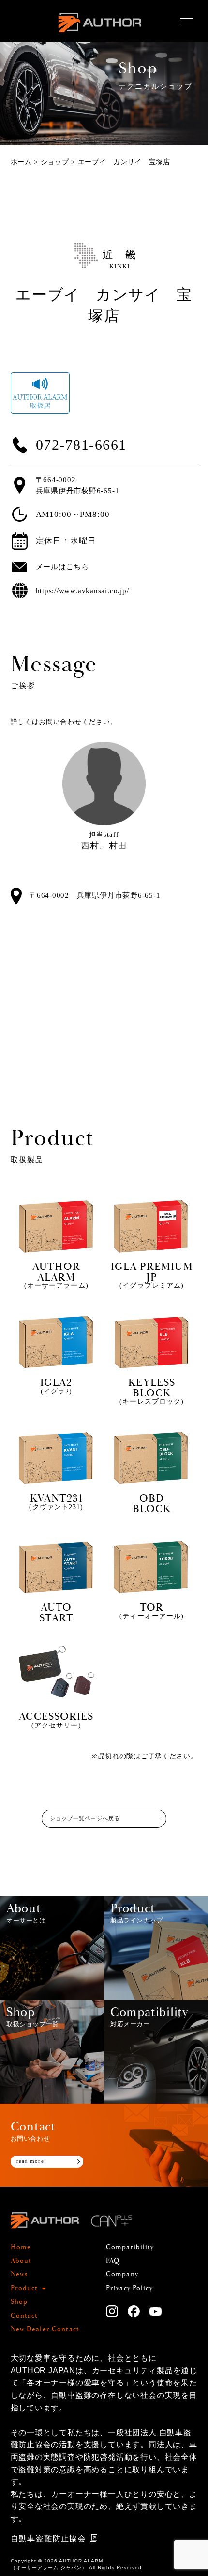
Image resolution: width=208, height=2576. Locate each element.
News (19, 2274)
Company (122, 2274)
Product (24, 2288)
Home (21, 2247)
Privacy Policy (129, 2288)
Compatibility (130, 2247)
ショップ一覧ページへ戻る (85, 1818)
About (21, 2260)
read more (30, 2161)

____

EXERCISE OBJECTIVE. Return the material in full, word for word, and skip the pictures.

TASK RESULT.
Image resolution: width=208, height=2576. Locate each element.
News (19, 2274)
Company (122, 2274)
Product (24, 2288)
Home (21, 2247)
Privacy Policy (129, 2288)
Compatibility (130, 2247)
ショップ一覧ページへ戻る (85, 1818)
About (21, 2260)
read more (30, 2161)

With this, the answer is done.